Data records Start Marker
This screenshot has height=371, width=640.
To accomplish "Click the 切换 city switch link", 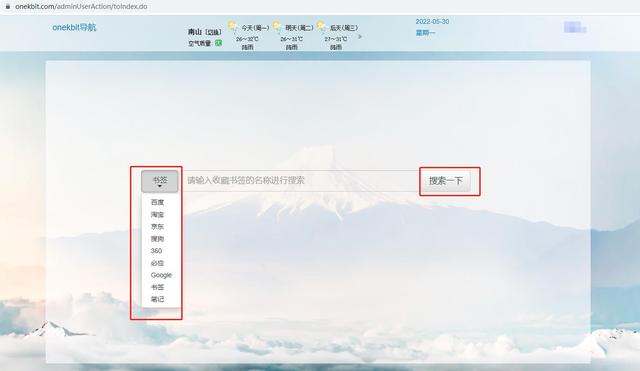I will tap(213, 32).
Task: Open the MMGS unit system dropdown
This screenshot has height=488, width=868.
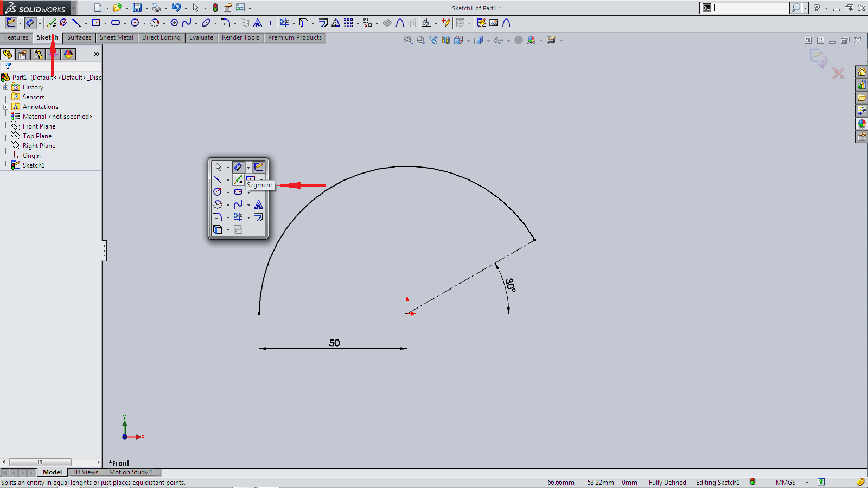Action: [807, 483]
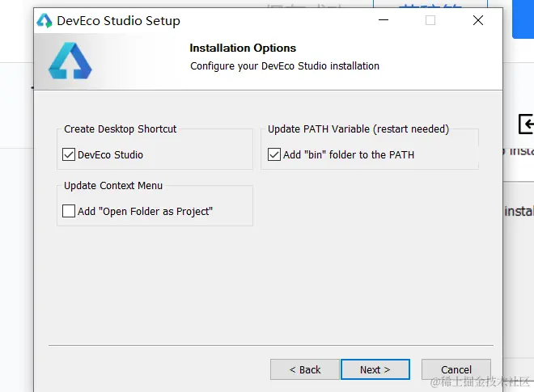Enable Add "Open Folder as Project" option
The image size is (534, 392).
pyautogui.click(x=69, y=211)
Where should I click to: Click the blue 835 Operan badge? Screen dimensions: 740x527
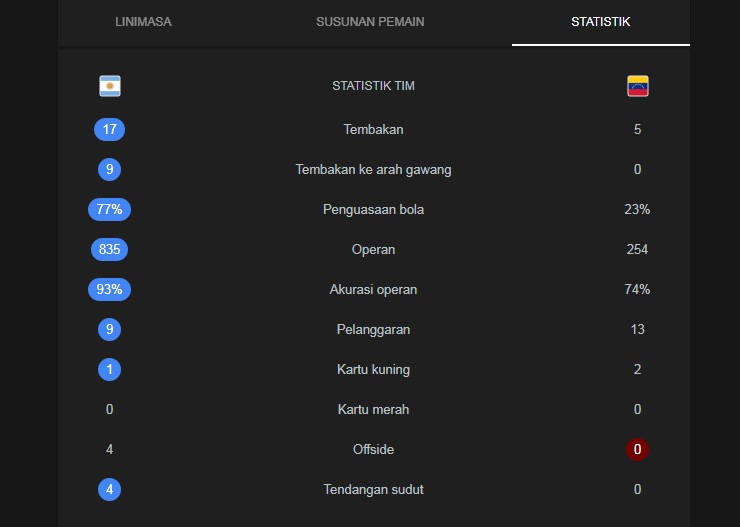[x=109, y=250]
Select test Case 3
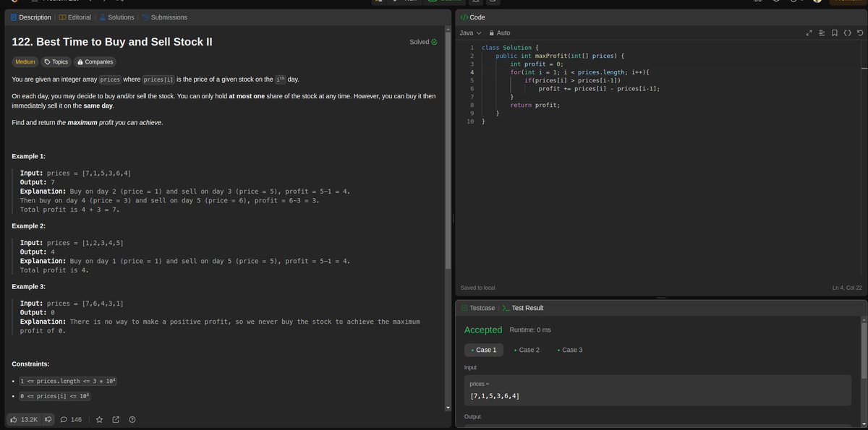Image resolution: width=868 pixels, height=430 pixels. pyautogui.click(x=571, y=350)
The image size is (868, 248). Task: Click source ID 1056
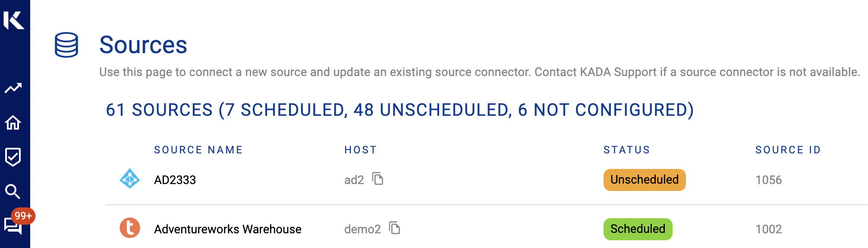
Data records End Marker
What is expected – List each line in the listing that contains the string "Task".

Your solution –
Task: Open the MMGS unit system dropdown
The image size is (868, 248). Task: Click source ID 1056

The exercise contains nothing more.